Good for you, but you probably annoy every other driver on the highway driving that slow. You become the hazard everyone else has to avoid.


----------



## Thebigzeus (Dec 2, 2018)

Makes me wonder what I could get on my "Eco" tune


----------



## Lik407305 (5 mo ago)

thebac said:


> Good for you, but you probably annoy every other driver on the highway driving that slow. You become the hazard everyone else has to avoid.

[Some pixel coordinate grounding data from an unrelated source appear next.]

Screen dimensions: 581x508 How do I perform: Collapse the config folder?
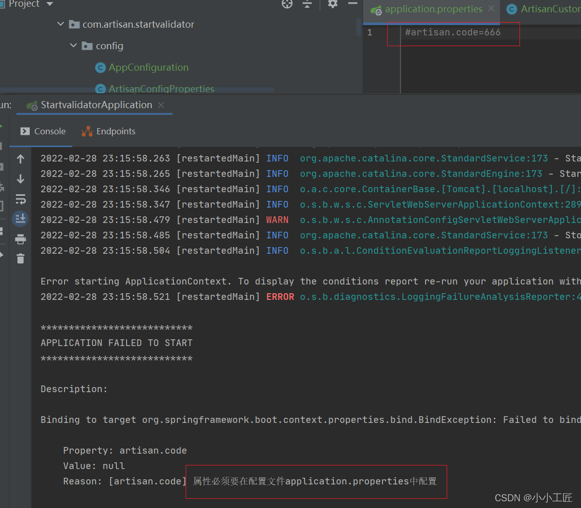[x=73, y=46]
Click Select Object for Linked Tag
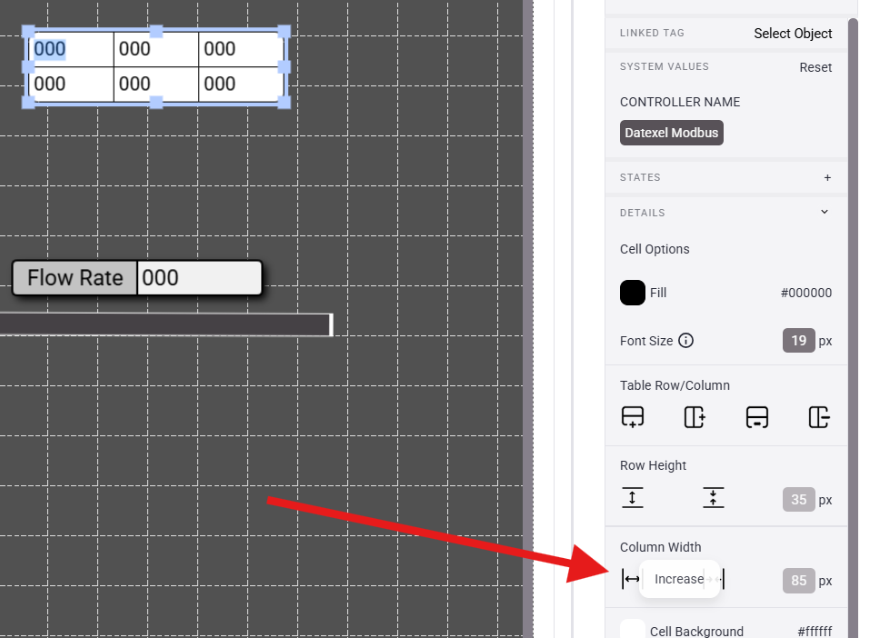 tap(792, 34)
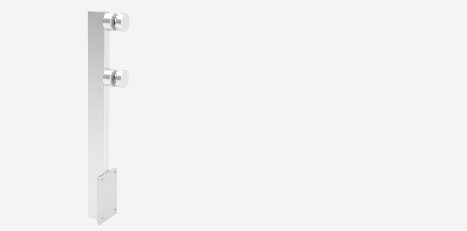The image size is (467, 231).
Task: Click the gap groove of the top clamp
Action: click(x=114, y=22)
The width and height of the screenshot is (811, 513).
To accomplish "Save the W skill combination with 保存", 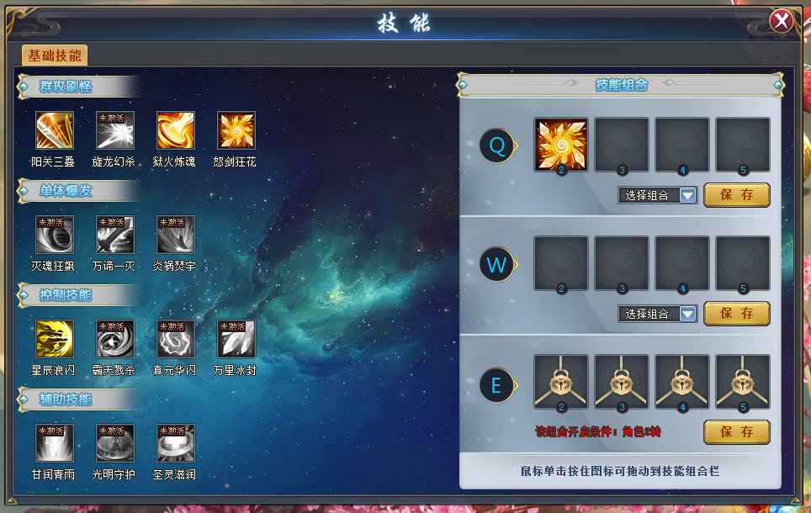I will pos(736,314).

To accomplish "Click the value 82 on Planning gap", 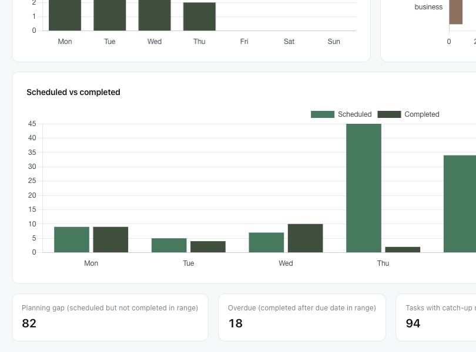I will tap(29, 323).
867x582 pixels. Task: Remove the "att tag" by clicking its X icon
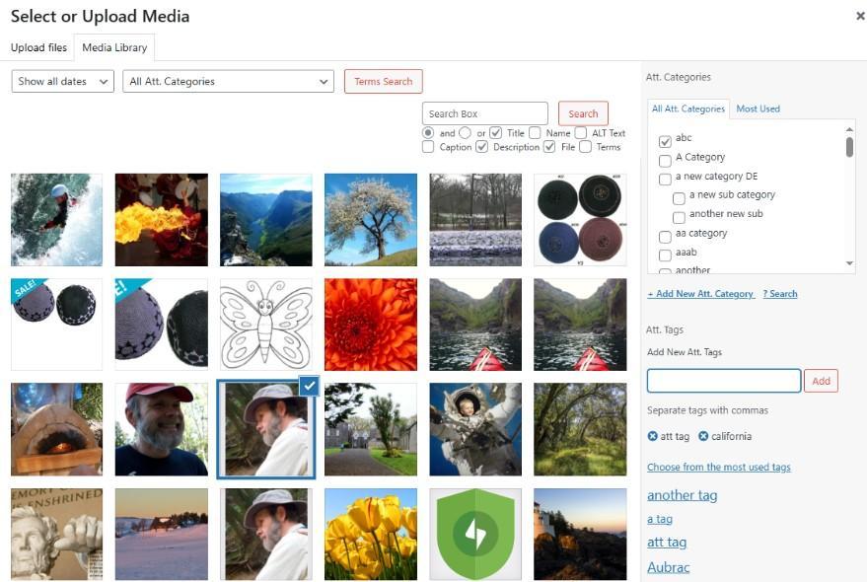coord(653,436)
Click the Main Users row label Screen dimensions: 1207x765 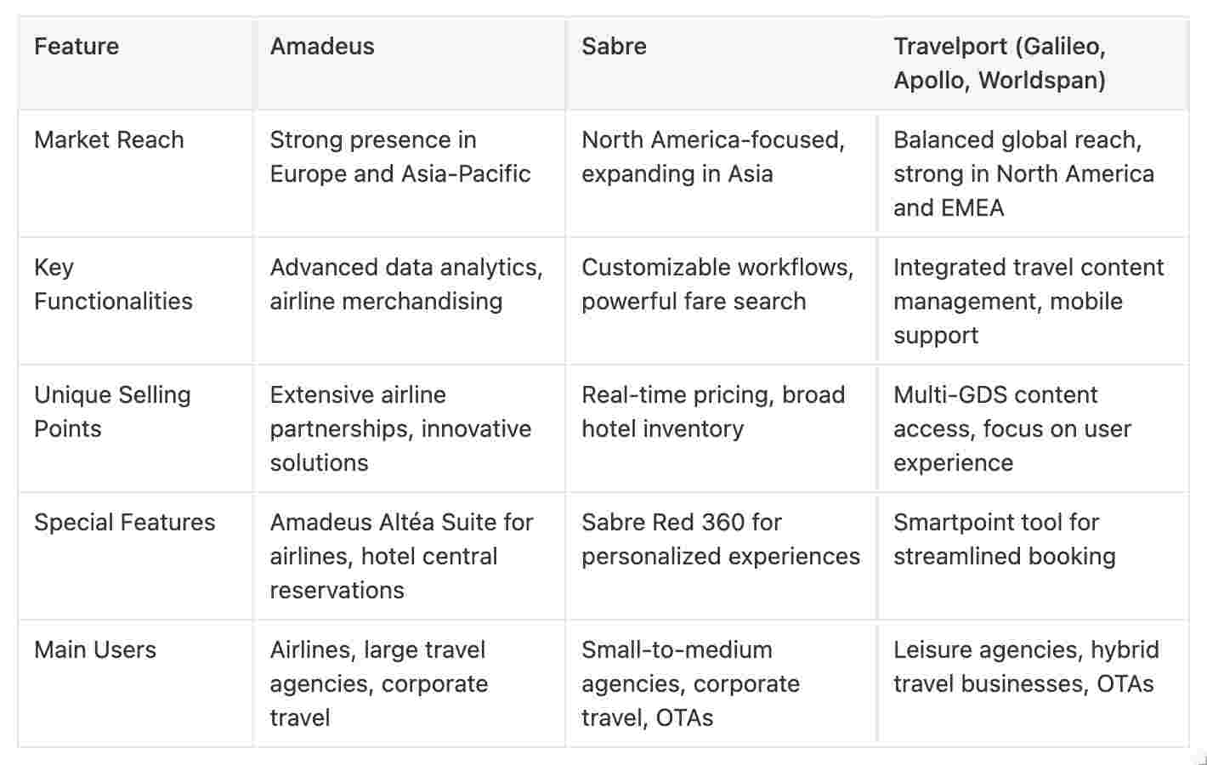pos(95,649)
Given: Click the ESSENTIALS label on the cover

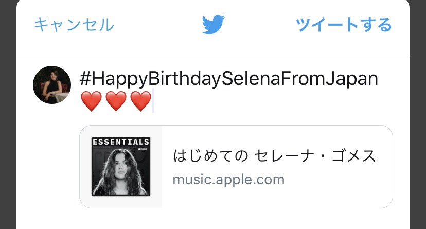Looking at the screenshot, I should (121, 142).
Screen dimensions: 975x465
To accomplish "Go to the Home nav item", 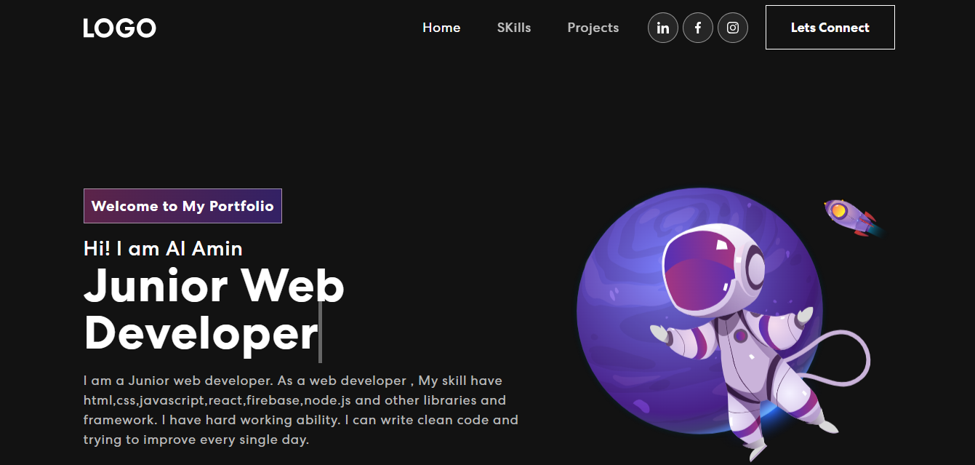I will click(x=441, y=28).
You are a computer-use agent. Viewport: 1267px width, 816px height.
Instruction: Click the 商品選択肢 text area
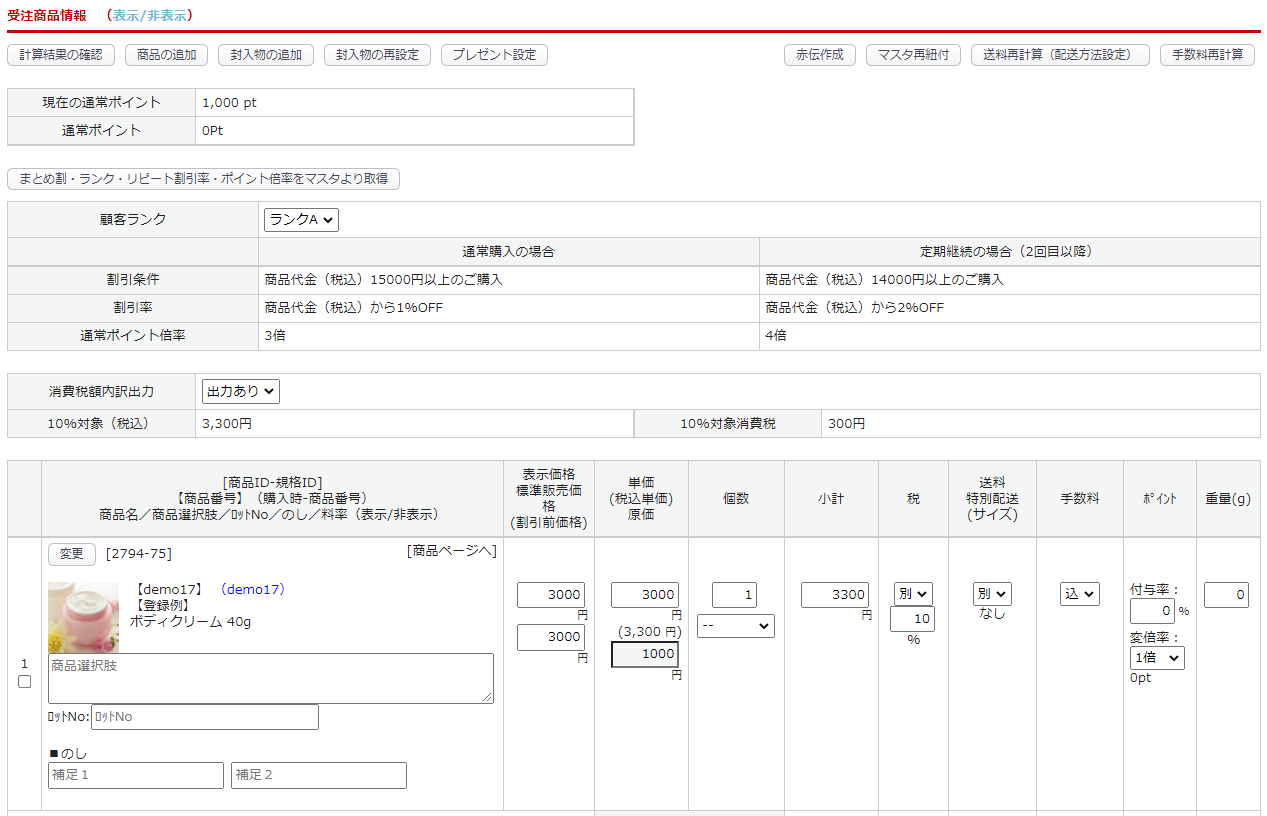271,678
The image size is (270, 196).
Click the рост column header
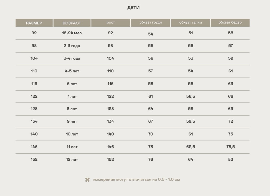pos(111,23)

Nah i did it in the morning going from orlando to tampa to orlando . Stayed in the right lane and it was smooth there and back . I drive like a bat from hell so im trying to develop pateince


----------



## Lik407305 (5 mo ago)

Thebigzeus said:


> Makes me wonder what I could get on my "Eco" tune


Nocap you can prolly push 50 mpg . I norice the cruze is most smooth on open roads it Hates City driving . And u have a eco you can easily top 600 without any doubt


----------



## Valpo Cruze (Feb 23, 2014)

Back when I daily drove my 2012 LTZ I preferred to cruise at 75 - 80 and deal with the 28 - 30 MPG I was getting. Believe it or not but the EPA determines fuel economy rating at 80 MPH.





__





Document Display | NEPIS | US EPA







nepis.epa.gov


----------



## wraresheid (Oct 27, 2021)

Lik407305 said:


> Who ever did mpg rating for cruze is wrong !! Keeping it around 55-62 mph and you can get almost 615-630 mpg . You can even push 700 if you keep it around 45-55
> mpg .


Out first Cruze was a 2012 1.4L LT and my now ex is still driving it. I think it's at 200K or slightly under. I recall that model having a 15 gallon tank. The 2016 1.4L LT I currently drive has a 13 gal. tank but the range is still quite good.
About a year and a half ago (at 51,000 mi.) I replaced the stock Goodyears with Continental True Contact and the overall milage has gone down about 1.5 to 2 MPG. The Continentals are awesome, highly recommend BTW.
Here's a shot of my best with the current Cruze. My basic speed was within the 45-65 mph range.


----------



## wraresheid (Oct 27, 2021)

Lik407305 said:


> Who ever did mpg rating for cruze is wrong !! Keeping it around 55-62 mph and you can get almost 615-630 mpg . You can even push 700 if you keep it around 45-55
> mpg .


Sorry about the the double posted image.


----------



## wbsterritt (Mar 13, 2019)

2014 Eco 1.4 turbo. Back roads trip of 120 miles. 55 mph or less. Light traffic, few slow downs and/or stops. 55.2 MPG


----------